▸ **TASK INPUTS**
========================

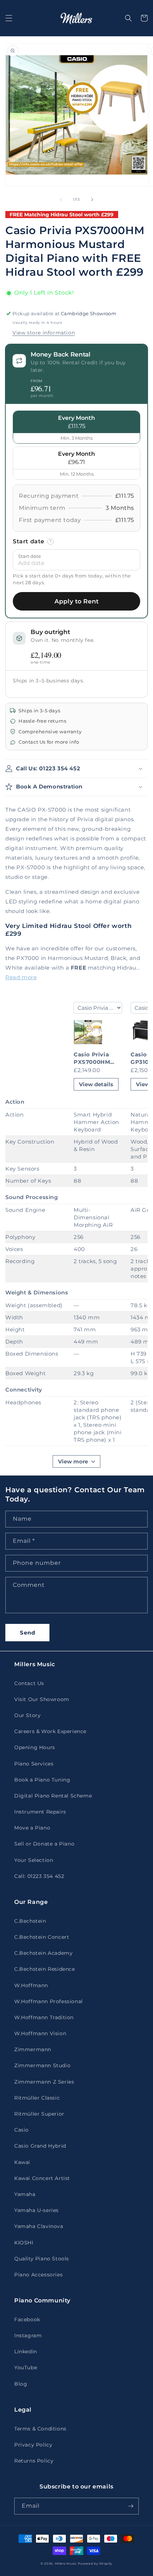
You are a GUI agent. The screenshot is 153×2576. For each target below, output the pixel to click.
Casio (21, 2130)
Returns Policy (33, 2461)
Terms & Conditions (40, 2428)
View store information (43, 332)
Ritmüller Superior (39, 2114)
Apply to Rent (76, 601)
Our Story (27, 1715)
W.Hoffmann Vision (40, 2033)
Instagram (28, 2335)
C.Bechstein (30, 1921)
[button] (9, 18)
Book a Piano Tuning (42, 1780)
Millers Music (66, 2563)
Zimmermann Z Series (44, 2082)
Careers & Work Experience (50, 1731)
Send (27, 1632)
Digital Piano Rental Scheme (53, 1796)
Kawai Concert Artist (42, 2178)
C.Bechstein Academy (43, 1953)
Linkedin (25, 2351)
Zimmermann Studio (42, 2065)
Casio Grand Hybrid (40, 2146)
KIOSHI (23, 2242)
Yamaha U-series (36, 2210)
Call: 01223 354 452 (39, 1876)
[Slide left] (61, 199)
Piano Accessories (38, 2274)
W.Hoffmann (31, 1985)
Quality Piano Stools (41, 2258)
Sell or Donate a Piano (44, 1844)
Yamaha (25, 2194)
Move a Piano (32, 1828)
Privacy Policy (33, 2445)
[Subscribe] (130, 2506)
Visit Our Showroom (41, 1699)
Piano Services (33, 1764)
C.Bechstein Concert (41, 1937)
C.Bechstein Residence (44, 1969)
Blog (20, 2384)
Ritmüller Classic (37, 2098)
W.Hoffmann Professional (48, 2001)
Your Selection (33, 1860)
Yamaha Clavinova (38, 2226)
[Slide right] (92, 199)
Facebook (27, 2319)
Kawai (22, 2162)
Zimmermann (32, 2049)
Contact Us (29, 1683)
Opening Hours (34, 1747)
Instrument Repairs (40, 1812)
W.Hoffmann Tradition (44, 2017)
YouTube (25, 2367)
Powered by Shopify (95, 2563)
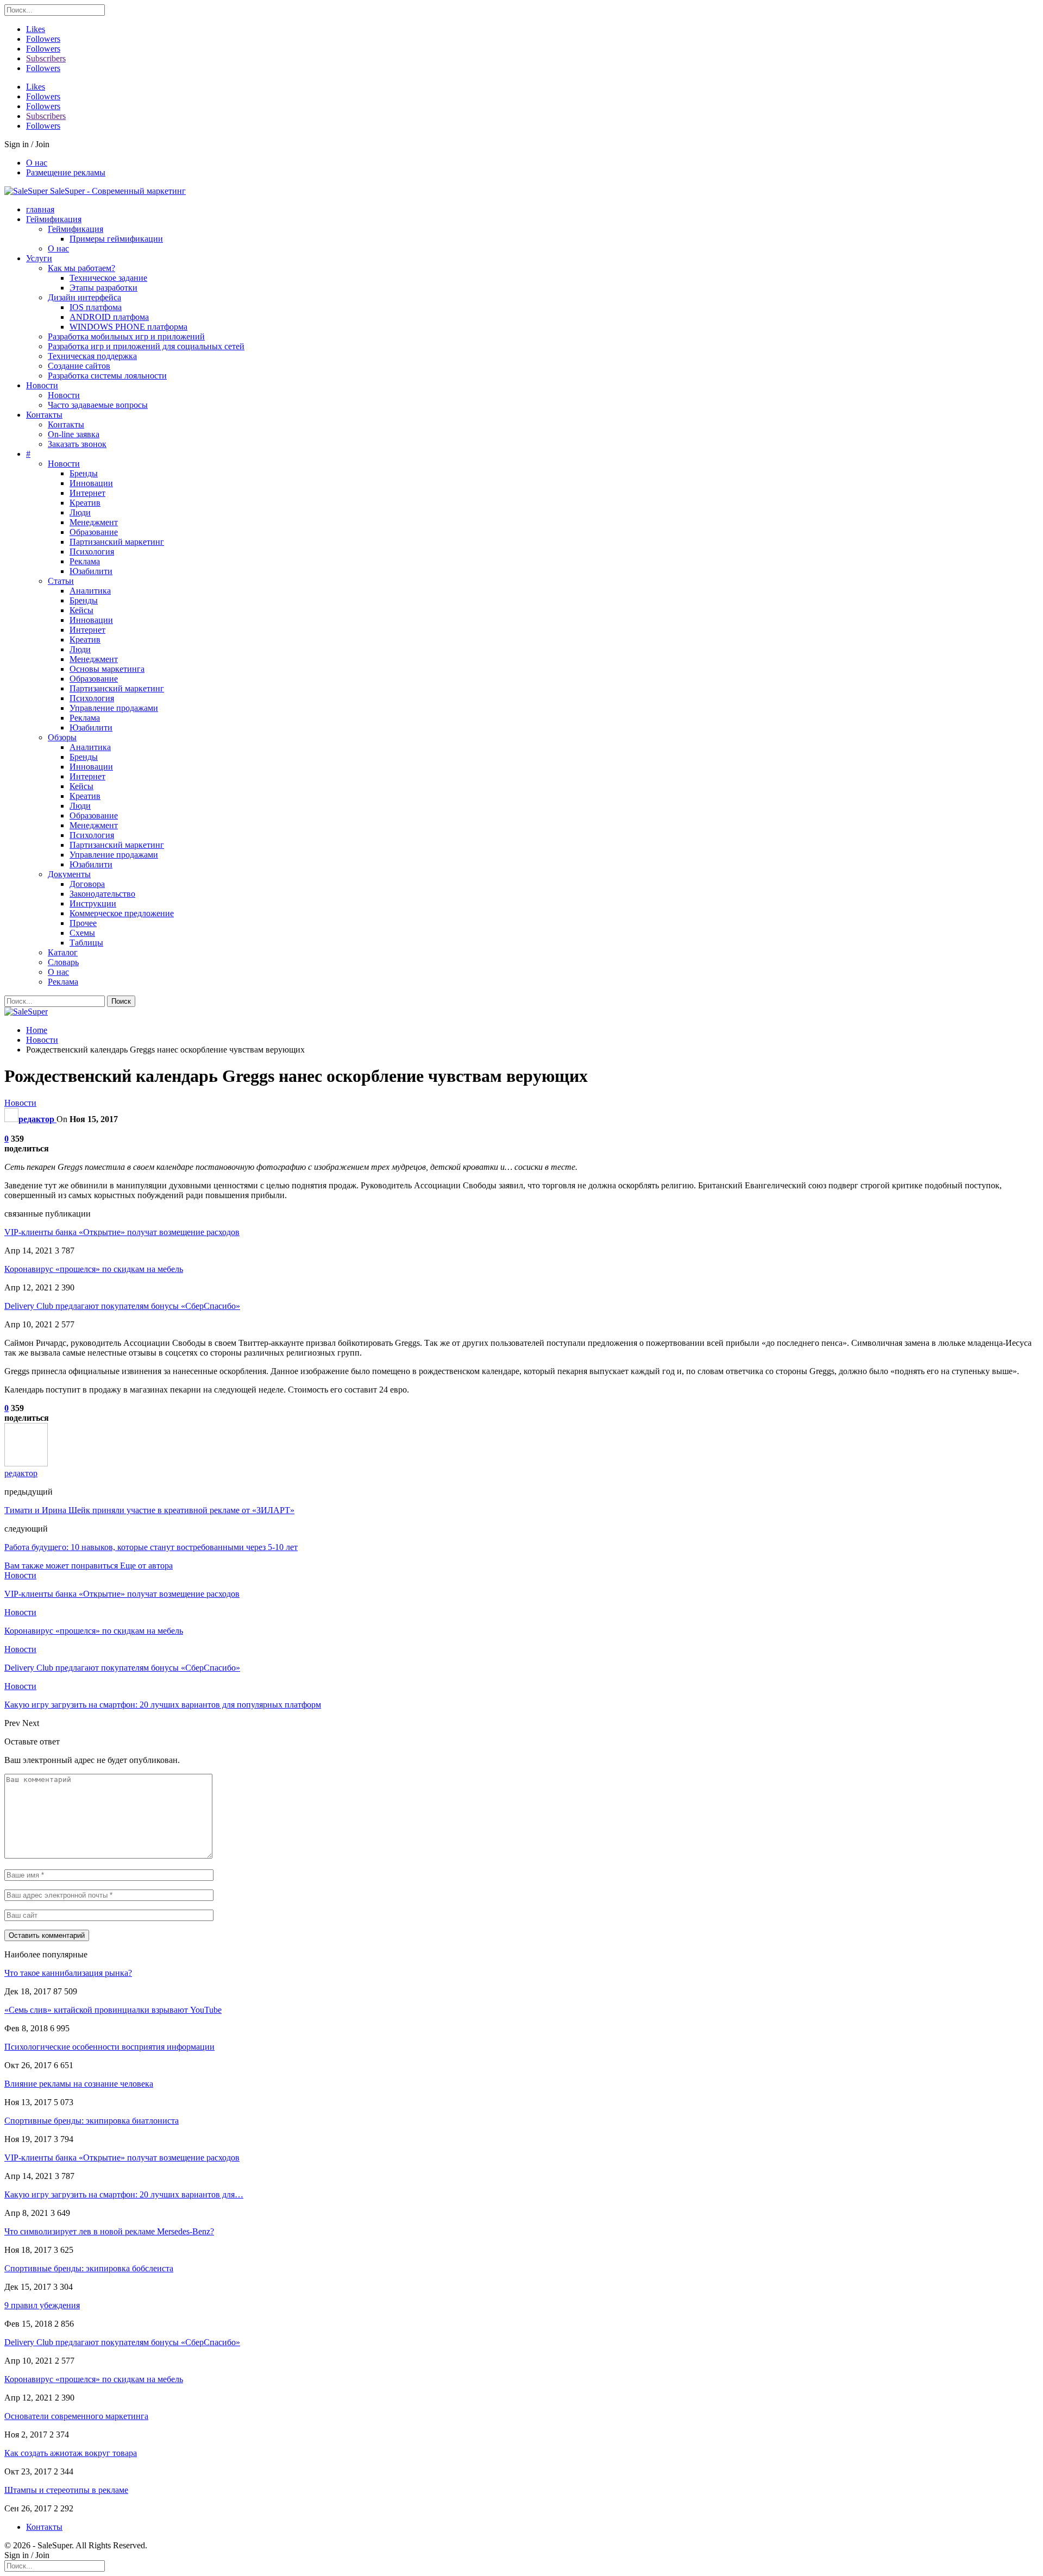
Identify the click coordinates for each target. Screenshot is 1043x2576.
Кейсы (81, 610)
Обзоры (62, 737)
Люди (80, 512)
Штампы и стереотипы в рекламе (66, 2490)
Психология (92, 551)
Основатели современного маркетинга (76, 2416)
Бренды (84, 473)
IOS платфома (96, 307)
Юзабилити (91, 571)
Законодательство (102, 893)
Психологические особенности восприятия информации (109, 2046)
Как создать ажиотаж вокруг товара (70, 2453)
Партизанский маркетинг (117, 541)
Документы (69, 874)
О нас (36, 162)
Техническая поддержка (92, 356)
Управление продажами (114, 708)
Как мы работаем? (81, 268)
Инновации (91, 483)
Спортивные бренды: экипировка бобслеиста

========================

Give back, exactly and with nothing added, the lines from the line with "Zimmermann Z Series (44, 2082)" through the final line of the data, both included; leave pictures out.

Zimmermann Z Series (44, 2082)
Careers & Work Experience (50, 1731)
Send (27, 1632)
Digital Piano Rental Scheme (53, 1796)
Kawai Concert Artist (42, 2178)
C.Bechstein Academy (43, 1953)
Linkedin (25, 2351)
Zimmermann Studio (42, 2065)
Casio Grand Hybrid (40, 2146)
KIOSHI (23, 2242)
Yamaha U-series (36, 2210)
Call: 01223 354 452 (39, 1876)
[Slide left] (61, 199)
Piano Accessories (38, 2274)
W.Hoffmann (31, 1985)
Quality Piano Stools (41, 2258)
Sell or Donate a Piano (44, 1844)
Yamaha (25, 2194)
Move a Piano (32, 1828)
Privacy Policy (33, 2445)
[Subscribe] (130, 2506)
Visit Our Showroom (41, 1699)
Piano Services (33, 1764)
C.Bechstein Concert (41, 1937)
C.Bechstein Residence (44, 1969)
Blog (20, 2384)
Ritmüller Classic (37, 2098)
W.Hoffmann Professional (48, 2001)
Your Selection (33, 1860)
Yamaha Clavinova (38, 2226)
[Slide right] (92, 199)
Facebook (27, 2319)
Kawai (22, 2162)
Zimmermann (32, 2049)
Contact Us (29, 1683)
Opening Hours (34, 1747)
Instrument Repairs (40, 1812)
W.Hoffmann Tradition (44, 2017)
YouTube (25, 2367)
Powered by Shopify (95, 2563)
Identify the click coordinates for each target. Screenshot is 1043x2576.
Кейсы (81, 610)
Обзоры (62, 737)
Люди (80, 512)
Штампы и стереотипы в рекламе (66, 2490)
Психология (92, 551)
Основатели современного маркетинга (76, 2416)
Бренды (84, 473)
IOS платфома (96, 307)
Юзабилити (91, 571)
Законодательство (102, 893)
Психологические особенности восприятия информации (109, 2046)
Как создать ажиотаж вокруг товара (70, 2453)
Партизанский маркетинг (117, 541)
Документы (69, 874)
О нас (36, 162)
Техническая поддержка (92, 356)
Управление продажами (114, 708)
Как мы работаем? (81, 268)
Инновации (91, 483)
Спортивные бренды: экипировка бобслеиста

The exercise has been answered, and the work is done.